■ **Directive**:
Count the lines of the listing below that contain the word "menu". Reply with the number only.
-- BEGIN Task input --
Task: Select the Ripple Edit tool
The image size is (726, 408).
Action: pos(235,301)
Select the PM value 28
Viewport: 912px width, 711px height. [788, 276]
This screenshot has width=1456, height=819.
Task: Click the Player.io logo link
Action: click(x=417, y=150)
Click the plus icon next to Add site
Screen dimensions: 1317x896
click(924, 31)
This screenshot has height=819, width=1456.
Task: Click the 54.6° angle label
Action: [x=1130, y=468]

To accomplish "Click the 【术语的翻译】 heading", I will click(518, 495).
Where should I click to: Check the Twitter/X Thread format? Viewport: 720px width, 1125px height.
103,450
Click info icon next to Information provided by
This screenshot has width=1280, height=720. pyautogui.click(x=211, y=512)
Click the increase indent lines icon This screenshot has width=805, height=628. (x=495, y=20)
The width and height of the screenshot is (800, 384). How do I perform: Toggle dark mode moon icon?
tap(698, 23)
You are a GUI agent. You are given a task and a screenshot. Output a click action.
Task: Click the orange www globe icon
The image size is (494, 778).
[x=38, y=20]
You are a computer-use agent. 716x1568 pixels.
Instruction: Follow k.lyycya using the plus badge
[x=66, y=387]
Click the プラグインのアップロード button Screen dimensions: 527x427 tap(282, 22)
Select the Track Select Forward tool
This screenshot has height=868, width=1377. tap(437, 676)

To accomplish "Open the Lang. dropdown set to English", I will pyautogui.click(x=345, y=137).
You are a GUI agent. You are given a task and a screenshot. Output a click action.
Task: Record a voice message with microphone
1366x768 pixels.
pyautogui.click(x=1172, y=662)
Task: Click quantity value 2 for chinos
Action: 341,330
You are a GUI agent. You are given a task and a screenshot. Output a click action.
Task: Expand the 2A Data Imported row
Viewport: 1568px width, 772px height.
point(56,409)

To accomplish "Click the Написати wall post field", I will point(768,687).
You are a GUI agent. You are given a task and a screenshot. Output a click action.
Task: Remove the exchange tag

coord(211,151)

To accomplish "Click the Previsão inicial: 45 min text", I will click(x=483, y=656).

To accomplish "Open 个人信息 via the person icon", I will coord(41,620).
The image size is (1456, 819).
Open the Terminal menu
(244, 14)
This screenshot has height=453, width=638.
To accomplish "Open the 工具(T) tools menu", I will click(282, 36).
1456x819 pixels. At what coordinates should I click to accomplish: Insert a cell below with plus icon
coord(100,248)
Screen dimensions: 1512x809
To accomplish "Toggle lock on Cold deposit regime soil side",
-- END Task input --
■ **Result of this task**:
2